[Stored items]
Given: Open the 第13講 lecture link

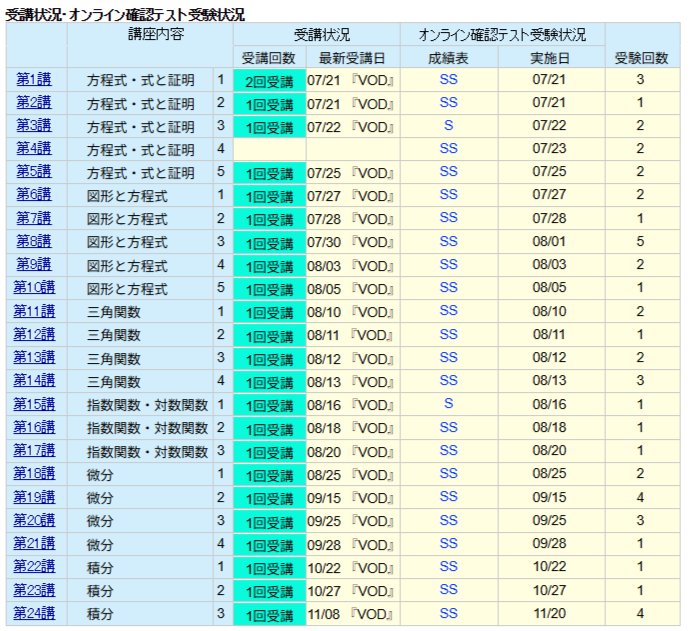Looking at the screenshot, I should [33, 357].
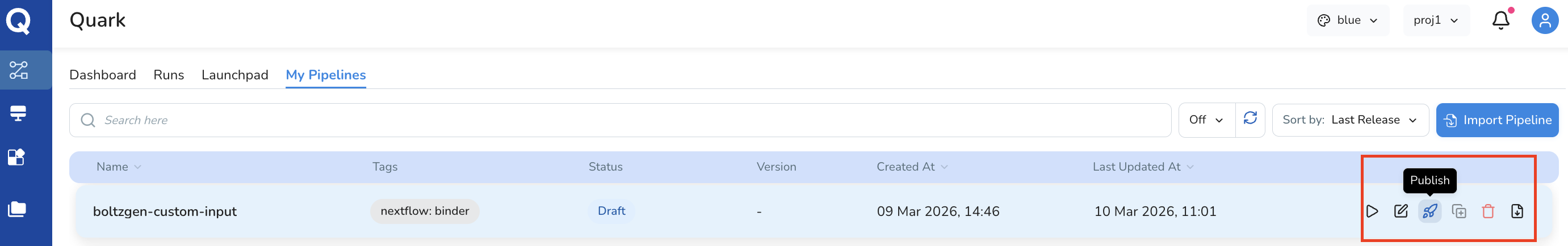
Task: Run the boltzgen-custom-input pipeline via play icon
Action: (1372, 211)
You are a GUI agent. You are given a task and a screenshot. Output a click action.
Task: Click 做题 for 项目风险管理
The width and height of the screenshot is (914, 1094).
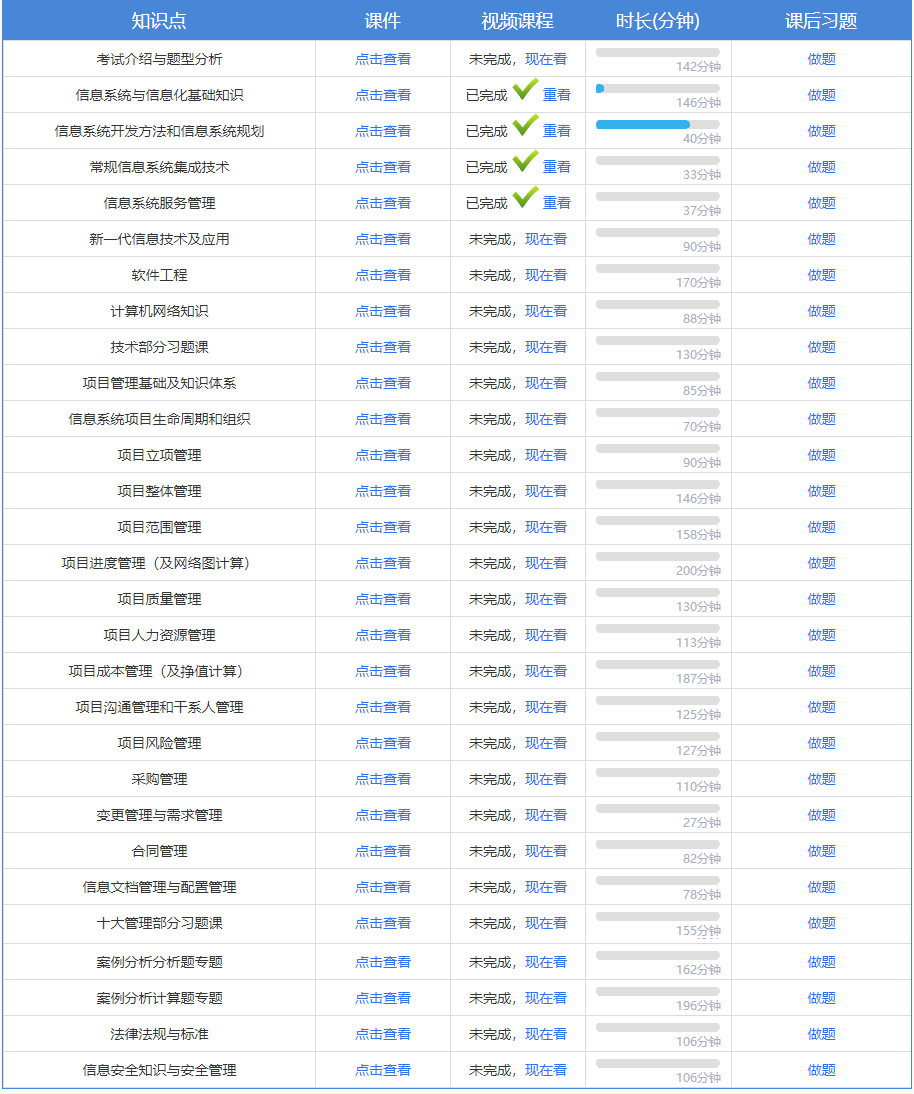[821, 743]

# [EXERCISE REQUIREMENTS]
Return exactly the lines from the one containing "The width and" through the end of the records, leaving out every picture.

# [EXERCISE ANSWER]
The width and height of the screenshot is (914, 1094).
[821, 743]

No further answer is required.